Da questo punto di vista vanno ricordate le esperienze di Vicenza che,
unitamente alla F ondazione Cuoa, organizza periodici corsi di formazione manageriale dedicati ai mercati che di volta in volta presentano le maggiori attrattive per le aziende della provincia. Nel corso del 2005, ad esempio, corsi
di formazione manageriale dedicati a Russia, Turchia, Cina ed India, si affiancano alle esperienze passate che hanno toccato la Slovacchia, l’Area Balcanica, piuttosto che il Sud America o l’Area Meda.
Treviso punta decisamente alla Cina con un master per neolaureati cinesi,
organizzato insieme a Cassamarca e Camera di Commercio di Treviso; il corso
partirà ad ottobre ed avrà una durata di nove mesi. Interessante è la partnership
di ben 4 università cinesi, chiamate a cooperare per la riuscita dell’iniziativa.
Alla formazione di nuove figure aziendali, l’esperto di internazionalizzazione, punta l’Associazione degli Industriali di Brescia che, in collaborazione
con l’Ice ed il Consorzio Università&Impresa di Brescia ha istituito il Master in
internazionalizzazione delle Pmi, rivolto a 15 neo laureati in discipline tecnico
scientifiche e a 5 laureati occupati presso aziende, Associazioni di categoria,
Consorzi e Distretti industriali operanti nelle Regioni del Nord Ovest d’Italia.
Il Master, della durate di nove mesi è articolato in tre fasi: la prima, dedicata alle conoscenze introduttive e alle competenze basilari; la seconda, incentrata sulle competenze qualificate e specializzate, oltre ad un tirocinio presso aziende che abbiano avviato e consolidato significativi processi di internazionalizzazione; la terza, focalizzata sull’elaborazione di un project work individuale da realizzare all’estero presso gli uffici dell’Ice situati nei paesi della
Nuova Europa, della Russia e della Cina.
Nel quadro del Progetto Samorin si segnala poi l’avvio di un corso manageriale direttamente realizzato in Slovacchia, dall’Associazione Industriali di
Vicenza, in collaborazione con la Regione del Veneto e la Cciaa vicentina.

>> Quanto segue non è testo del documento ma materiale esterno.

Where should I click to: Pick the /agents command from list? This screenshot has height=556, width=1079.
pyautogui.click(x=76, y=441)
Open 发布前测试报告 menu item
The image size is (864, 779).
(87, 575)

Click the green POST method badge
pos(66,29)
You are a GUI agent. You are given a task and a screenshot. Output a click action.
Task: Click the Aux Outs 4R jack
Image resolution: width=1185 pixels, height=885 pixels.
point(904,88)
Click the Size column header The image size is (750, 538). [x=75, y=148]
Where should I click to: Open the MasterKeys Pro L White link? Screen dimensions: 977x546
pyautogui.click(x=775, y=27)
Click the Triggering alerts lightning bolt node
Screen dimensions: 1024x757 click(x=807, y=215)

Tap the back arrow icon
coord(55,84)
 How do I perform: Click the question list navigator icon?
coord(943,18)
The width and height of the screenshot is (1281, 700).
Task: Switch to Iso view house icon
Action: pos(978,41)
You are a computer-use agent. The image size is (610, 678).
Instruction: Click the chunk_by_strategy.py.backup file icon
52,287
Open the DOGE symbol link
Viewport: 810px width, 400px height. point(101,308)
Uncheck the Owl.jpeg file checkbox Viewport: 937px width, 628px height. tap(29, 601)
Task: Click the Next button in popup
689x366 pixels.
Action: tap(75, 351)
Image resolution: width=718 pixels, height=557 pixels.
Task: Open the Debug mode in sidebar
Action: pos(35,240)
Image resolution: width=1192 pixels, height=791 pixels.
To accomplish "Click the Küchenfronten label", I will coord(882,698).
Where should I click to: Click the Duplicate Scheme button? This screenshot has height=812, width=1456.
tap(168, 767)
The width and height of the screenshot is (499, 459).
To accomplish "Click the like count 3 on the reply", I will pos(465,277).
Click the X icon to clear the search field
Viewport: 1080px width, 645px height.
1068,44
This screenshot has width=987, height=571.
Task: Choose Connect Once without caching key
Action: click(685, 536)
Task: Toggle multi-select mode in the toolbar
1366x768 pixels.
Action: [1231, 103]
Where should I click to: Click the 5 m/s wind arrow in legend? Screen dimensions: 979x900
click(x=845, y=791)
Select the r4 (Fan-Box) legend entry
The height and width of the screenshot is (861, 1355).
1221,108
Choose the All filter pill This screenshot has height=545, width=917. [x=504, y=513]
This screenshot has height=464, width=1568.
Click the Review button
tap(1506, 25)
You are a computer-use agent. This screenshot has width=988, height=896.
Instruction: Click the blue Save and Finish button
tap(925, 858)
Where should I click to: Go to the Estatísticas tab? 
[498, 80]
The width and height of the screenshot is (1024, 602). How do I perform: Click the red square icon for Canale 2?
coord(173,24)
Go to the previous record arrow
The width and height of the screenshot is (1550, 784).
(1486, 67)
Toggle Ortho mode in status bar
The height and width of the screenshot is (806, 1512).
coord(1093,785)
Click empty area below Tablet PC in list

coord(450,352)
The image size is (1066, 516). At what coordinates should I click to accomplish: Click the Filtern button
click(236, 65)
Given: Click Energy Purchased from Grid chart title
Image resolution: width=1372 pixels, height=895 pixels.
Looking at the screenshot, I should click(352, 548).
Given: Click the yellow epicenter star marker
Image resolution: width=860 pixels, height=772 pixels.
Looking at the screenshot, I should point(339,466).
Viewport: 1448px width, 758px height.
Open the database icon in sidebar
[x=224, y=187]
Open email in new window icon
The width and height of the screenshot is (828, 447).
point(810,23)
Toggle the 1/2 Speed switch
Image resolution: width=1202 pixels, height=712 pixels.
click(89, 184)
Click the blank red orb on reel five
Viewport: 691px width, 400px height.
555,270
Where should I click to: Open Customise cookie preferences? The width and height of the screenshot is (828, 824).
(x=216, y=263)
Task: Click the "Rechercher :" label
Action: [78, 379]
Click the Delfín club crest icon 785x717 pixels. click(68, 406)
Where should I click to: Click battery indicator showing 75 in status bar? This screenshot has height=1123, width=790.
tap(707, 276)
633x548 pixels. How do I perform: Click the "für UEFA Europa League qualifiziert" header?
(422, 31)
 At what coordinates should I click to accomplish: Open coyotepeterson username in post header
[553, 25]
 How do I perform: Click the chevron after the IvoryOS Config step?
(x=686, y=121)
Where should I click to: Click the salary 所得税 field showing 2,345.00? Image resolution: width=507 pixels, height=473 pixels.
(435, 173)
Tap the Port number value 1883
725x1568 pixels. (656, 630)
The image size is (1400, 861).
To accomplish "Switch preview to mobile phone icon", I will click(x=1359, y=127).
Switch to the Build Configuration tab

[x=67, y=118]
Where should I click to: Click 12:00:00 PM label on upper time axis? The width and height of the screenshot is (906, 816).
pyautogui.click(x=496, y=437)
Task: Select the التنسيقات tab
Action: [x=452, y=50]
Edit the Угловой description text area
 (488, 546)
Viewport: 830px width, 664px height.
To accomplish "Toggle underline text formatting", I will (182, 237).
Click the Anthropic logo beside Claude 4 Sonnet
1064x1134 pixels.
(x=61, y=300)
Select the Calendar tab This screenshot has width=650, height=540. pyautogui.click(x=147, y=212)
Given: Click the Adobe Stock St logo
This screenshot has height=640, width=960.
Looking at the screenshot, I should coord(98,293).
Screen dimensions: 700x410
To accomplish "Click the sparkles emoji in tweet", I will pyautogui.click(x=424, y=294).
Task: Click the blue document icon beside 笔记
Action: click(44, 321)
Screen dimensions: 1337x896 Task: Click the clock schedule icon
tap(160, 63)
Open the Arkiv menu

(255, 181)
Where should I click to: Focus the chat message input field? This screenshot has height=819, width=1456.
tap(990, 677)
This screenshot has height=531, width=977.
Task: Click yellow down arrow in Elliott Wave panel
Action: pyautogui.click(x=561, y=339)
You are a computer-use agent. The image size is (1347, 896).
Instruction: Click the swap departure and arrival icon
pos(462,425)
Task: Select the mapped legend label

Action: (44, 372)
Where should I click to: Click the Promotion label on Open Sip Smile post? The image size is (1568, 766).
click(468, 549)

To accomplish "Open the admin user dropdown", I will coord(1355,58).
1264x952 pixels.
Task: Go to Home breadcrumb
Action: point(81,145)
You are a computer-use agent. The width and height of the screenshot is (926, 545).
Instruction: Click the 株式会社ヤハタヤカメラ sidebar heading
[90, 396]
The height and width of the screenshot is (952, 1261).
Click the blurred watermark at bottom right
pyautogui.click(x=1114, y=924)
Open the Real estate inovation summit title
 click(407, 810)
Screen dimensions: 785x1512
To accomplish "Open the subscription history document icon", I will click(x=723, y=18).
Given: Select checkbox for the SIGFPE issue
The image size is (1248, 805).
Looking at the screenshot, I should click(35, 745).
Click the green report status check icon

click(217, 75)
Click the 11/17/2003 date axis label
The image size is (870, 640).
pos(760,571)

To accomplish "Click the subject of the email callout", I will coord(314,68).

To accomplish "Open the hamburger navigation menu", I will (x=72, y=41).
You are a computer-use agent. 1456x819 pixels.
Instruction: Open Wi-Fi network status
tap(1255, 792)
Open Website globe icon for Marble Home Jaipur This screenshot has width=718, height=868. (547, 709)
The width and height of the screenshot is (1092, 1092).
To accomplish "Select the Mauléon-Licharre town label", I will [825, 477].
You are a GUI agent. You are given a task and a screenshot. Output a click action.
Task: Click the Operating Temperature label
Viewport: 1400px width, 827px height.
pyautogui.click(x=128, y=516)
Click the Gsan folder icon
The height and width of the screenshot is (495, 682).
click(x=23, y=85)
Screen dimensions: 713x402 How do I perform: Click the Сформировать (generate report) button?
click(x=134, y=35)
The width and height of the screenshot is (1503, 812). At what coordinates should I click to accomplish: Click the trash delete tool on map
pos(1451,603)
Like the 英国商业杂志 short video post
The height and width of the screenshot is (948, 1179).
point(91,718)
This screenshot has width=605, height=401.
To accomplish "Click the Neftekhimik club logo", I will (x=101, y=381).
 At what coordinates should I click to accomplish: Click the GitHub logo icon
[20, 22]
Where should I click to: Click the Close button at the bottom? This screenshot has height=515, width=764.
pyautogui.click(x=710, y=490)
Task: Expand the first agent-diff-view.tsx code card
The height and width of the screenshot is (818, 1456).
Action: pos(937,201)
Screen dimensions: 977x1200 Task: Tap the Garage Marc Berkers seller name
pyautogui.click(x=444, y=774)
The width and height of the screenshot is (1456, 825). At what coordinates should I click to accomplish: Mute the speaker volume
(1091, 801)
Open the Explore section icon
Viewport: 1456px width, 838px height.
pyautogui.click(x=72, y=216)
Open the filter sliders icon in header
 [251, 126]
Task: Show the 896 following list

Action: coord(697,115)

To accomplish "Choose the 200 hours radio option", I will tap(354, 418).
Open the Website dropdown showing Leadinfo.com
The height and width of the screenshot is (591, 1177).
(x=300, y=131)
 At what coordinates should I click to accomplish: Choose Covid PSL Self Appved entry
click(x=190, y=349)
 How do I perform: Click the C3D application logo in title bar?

La realizzazione di corsi dedicati alla conoscenza di uno specifico mercato,
nei suoi più svariati aspetti, culturali, economici, politici e commerciali, è la formula lanciata invece dalla Unione degli Industriali di Como; fin qui dedicati ad
Stati Uniti, Cina, Russia e Svizzera, questi corsi potrebbero diventare uno strumento da utilizzare, in forma itinerante, per la preparazione della partecipazione
delle nostre imprese alle iniziative promozionali organizzate da Confindustria.
Attraverso il Cis, Scuola aziendale di formazione superiore degli Industriali di
Reggio Emilia, in collaborazione con i Centri di formazione dell’Api e della Lega
Coop di Reggio Emilia, è stato inoltre predisposto un progetto per costituire un centro di formazione e di diffusione di buone pratiche presso le aziende del Sud Africa della provincia di Limpopo. In particolare, accanto alla formazione tradizionale,
nell’ambito della quale Cis realizzerà il segmento dell’alta formazione, è prevista un
azione di training on the job. Ciò consentirà, evidentemente, l’avvio di rapporti preferenziali tra le aziende sudafricane e le nostre imprese coinvolte nel progetto.